Ruby / rexml / xpath bug?

I’m doing something I would think is very straight-forward but am
getting the strangest result. I’m wondering if anyone could help to
let me know if this is a bug or if I’m doing something I can’t see…

I copied a Google Maps script from Google Maps with Rails and Ajax
straight from code. It requests a geocoding from Google and parses
the XML using rexml. When it gets to the address with 2 results, the
“each” iterator is looping through, but on the second element is
giving me info from the first. below is the script exactly.

require ‘open-uri’
require ‘rexml/document’

Retrieve geocode information for all records in the Stores table

task :google_geocode => :environment do
api_key=GOOGLE_MAPS_KEY

(Store.find :all).each do |store|

  puts "\nStore: #{store.name}"
  puts "Source Address: #{store.full_address}"

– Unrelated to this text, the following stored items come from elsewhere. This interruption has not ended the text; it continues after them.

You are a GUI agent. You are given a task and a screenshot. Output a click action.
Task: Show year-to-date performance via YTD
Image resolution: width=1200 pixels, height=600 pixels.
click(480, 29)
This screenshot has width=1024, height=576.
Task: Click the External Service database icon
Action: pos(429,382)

  xml=open("http://maps.google.com/maps/geo?

q=#{CGI.escape(store.full_address)}&output=xml&key=#{api_key}").read
doc=REXML::Document.new(xml)

  puts "Status: "+doc.elements['//kml/Response/Status/code'].text

  if doc.elements['//kml/Response/Status/code'].text != '200'
    puts "Unable to parse Google response for #{store.name}"
  else
    doc.root.each_element('//Response') do |response|
      response.each_element('//Placemark') do |place|
        #there are 2 "Placemarks" in one particular "Response"
        lng,lat=place.elements['Point/

coordinates’].text.split(’,’)
puts " Result Address: " << place.elements[’//
address’].text
# the address, lat and lng come from the 1st element twice
puts " ID: " << place.attributes[‘id’]
# … but the ‘id’ is correct.
puts " Latitude: #{lat}"
puts " Longitude: #{lng}"
end # end each place
end # end each response
end # end if result == 200
end # end each store
end # end rake task

What I don’t understand, is that the XML for each “place” is correct,
but the place.elements[’//address’] keeps finding the previous
iterations information. How can this be?

Thank you.

On 15.09.2008 21:38, altinsel wrote:

require ‘open-uri’

      response.each_element('//Placemark') do |place|
        #there are 2 "Placemarks" in one particular "Response"
        lng,lat=place.elements['Point/

coordinates’].text.split(’,’)

This seems weird: you search for potential multiple elements but use
method “text” on the result. Not sure what this is going to yield but
I’d rather iterate.

        puts "  Result Address: " << place.elements['//

address’].text

see above

What I don’t understand, is that the XML for each “place” is correct,
but the place.elements[’//address’] keeps finding the previous
iterations information. How can this be?

Hm, weird. Are you sure the XML is as expected?

Btw, you can combine searching for //Response and //Placemark in one
since you do not do anything with “Response”.

Kind regards

robert

The funny result is the Ron Jon store in Orange, CA (second from
last)…

Thank you for your reply, Robert. Here is the code with output and
puts of the XML (the Stores are coming from a local database). Does
this help?

##CODE##

require ‘open-uri’
require ‘rexml/document’

Retrieve geocode information for all records in the Stores table

task :google_geocode => :environment do
api_key=GOOGLE_MAPS_KEY

(Store.find :all).each do |store|

  puts "\nStore: #{store.name}"
  puts "Source Address: #{store.full_address}"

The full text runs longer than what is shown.